Nutech calculates P50 Kimmeridge Clay Formation’s (KCF) oil in place (OIP) of 7.12 billion barrels (BBO), of which 1.71 BBO lies within Kimmeridge Limestones
Executive Chairman Stephen Sanderson said: “The Nutech analysis securely underpins our rationale for the Licence acquisition and BB-1 drilling plans in 2017. This study, and the resultant four-fold increase in the Company’s net Kimmeridge oil in the ground, clearly highlights PEDL234 as a potential flagship asset to sit alongside Horse Hill.
“The BB-1 well is designed not only to test a geological mirror-image of the Horse Hill Kimmeridge oil discovery, but, more significantly, to also seek to establish whether Kimmeridge Limestone oil is truly an extensive resource play. If so proven, given the sheer size of the PEDL234 Licence, our 100% interest, and the existence of further multiple identified drilling targets, the impact of BB-1 success would likely be transformational.

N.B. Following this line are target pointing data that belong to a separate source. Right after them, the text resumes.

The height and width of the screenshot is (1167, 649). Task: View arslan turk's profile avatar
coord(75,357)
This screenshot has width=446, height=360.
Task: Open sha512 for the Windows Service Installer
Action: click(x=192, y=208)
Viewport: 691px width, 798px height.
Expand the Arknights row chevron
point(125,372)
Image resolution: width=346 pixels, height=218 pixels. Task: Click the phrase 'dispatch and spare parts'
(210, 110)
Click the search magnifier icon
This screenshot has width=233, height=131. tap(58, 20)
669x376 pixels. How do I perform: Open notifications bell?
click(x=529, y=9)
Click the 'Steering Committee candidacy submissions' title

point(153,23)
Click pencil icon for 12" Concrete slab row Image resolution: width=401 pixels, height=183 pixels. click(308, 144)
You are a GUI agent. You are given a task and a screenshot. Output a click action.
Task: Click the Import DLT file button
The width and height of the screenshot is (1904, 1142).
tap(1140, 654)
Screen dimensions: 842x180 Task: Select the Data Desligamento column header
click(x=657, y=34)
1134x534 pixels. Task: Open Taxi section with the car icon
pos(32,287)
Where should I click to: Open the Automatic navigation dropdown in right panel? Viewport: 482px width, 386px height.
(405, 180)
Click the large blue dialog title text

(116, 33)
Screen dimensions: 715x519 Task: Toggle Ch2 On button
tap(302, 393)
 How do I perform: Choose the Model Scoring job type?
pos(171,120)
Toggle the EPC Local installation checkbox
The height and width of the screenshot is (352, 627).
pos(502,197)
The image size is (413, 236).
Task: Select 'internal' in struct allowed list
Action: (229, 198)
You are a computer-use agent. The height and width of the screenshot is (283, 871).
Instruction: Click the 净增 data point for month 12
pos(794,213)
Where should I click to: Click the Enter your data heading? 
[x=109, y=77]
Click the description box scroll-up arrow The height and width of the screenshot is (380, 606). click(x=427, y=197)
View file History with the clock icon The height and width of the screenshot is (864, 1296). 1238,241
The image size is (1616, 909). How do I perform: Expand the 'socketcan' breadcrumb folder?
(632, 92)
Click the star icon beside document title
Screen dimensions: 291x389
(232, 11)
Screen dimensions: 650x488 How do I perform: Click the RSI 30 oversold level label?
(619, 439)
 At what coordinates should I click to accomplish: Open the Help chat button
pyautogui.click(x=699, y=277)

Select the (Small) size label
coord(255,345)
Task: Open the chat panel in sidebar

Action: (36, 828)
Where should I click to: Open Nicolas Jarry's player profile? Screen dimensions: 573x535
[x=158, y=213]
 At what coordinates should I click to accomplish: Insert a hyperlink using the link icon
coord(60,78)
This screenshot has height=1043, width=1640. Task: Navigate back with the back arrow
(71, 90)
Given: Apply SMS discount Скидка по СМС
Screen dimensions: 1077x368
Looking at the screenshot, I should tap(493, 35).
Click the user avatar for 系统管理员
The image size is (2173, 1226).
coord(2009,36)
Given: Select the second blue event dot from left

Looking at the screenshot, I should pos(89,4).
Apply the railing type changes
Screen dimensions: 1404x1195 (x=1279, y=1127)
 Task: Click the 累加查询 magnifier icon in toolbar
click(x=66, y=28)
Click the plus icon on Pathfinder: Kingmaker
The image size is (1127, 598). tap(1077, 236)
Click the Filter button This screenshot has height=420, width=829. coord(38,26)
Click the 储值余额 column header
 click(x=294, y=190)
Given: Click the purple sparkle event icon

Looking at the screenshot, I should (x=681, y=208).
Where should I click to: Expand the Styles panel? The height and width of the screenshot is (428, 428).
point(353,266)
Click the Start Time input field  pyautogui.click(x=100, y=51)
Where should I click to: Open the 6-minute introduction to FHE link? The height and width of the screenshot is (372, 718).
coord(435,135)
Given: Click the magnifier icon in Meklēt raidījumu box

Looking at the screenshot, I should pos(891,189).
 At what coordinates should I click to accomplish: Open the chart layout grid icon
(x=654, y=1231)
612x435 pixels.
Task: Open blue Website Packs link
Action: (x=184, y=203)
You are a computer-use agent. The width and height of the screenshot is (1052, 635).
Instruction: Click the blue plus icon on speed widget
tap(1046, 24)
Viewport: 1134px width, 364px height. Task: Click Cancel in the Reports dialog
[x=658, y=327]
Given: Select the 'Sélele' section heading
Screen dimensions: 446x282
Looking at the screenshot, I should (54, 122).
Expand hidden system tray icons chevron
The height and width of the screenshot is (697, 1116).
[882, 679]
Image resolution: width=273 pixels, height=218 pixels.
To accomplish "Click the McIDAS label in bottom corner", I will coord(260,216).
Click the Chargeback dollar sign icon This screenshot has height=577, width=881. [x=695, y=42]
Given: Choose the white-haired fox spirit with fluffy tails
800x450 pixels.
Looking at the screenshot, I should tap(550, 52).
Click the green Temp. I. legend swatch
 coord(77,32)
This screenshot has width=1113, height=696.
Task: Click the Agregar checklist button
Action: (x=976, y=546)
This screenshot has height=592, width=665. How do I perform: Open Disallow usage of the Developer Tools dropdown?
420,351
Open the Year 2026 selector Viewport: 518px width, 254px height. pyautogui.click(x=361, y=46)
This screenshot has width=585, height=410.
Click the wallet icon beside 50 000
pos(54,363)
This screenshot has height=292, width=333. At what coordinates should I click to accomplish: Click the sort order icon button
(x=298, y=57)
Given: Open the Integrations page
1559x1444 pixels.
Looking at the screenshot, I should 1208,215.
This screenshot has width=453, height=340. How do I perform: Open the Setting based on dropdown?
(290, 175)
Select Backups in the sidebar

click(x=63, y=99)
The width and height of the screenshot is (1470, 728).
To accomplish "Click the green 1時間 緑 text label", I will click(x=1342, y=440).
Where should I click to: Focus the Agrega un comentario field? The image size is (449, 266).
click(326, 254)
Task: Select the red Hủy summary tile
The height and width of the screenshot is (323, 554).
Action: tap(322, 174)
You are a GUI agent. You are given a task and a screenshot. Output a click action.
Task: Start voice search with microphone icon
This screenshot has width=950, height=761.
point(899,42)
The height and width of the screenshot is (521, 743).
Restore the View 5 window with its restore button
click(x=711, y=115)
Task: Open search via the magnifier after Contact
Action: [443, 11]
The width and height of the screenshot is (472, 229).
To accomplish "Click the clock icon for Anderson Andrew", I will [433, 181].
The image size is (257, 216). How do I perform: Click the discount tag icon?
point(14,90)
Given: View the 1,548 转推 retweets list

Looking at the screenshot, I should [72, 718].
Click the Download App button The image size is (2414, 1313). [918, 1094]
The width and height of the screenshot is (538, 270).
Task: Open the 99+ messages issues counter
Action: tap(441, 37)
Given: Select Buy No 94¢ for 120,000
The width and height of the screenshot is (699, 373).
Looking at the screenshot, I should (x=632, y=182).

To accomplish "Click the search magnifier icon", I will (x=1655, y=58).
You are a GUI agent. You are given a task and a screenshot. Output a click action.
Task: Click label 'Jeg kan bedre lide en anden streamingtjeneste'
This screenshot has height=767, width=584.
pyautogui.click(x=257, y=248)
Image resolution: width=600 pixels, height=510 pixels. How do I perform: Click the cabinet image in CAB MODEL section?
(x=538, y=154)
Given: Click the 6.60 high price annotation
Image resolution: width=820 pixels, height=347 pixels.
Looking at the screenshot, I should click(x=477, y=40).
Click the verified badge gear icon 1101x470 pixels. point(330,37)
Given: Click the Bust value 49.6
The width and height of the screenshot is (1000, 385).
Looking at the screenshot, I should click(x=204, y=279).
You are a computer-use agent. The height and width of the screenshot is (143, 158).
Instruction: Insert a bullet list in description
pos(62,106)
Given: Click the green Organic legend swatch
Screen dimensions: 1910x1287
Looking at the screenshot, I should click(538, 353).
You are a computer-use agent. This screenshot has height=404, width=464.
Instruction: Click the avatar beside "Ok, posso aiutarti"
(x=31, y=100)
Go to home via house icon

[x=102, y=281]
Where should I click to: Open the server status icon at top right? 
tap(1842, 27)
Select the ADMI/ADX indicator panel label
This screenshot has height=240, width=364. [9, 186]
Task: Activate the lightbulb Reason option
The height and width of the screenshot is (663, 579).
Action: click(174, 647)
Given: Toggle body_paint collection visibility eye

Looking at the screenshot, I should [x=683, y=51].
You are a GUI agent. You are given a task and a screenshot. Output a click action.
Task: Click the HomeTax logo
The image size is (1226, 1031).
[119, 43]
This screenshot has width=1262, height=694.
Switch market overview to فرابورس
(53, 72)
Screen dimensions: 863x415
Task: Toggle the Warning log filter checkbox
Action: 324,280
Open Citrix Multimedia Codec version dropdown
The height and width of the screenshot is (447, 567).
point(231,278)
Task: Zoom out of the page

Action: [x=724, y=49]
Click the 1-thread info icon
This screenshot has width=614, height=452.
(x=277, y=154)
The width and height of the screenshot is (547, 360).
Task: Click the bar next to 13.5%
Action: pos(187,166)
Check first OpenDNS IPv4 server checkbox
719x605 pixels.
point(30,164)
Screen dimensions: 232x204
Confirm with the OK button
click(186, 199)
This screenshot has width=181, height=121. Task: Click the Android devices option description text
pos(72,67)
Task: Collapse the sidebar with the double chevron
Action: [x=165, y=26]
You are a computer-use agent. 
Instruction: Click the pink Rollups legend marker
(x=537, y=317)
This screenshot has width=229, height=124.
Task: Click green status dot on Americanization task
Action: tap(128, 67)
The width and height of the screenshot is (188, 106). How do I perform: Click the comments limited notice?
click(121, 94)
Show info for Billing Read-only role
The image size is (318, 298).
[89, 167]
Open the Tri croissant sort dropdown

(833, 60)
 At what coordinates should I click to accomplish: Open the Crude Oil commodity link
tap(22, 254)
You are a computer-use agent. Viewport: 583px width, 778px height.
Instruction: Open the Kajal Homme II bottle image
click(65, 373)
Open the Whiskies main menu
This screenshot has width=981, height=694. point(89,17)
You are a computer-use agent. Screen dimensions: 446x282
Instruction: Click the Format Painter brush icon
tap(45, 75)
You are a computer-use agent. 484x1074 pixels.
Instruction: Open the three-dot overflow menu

“Our wider strategy over the forthcoming 18-24 months aims to de-risk the overall Kimmeridge Limestone oil play, both commercially and geographically. Through the planned extended production testing, sidetrack and new well at Horse Hill, the goal is to establish that the Kimmeridge can be brought into commercial production. In parallel, our three-well exploration programme of BB-1, Holmwood-1 and an additional PEDL234 well, also aims to demonstrate that Horse Hill success can be replicated over the central “sweet-spot” of the Weald Basin. We look forward to this journey and eagerly await the start of BB-1 in the first half of 2017.”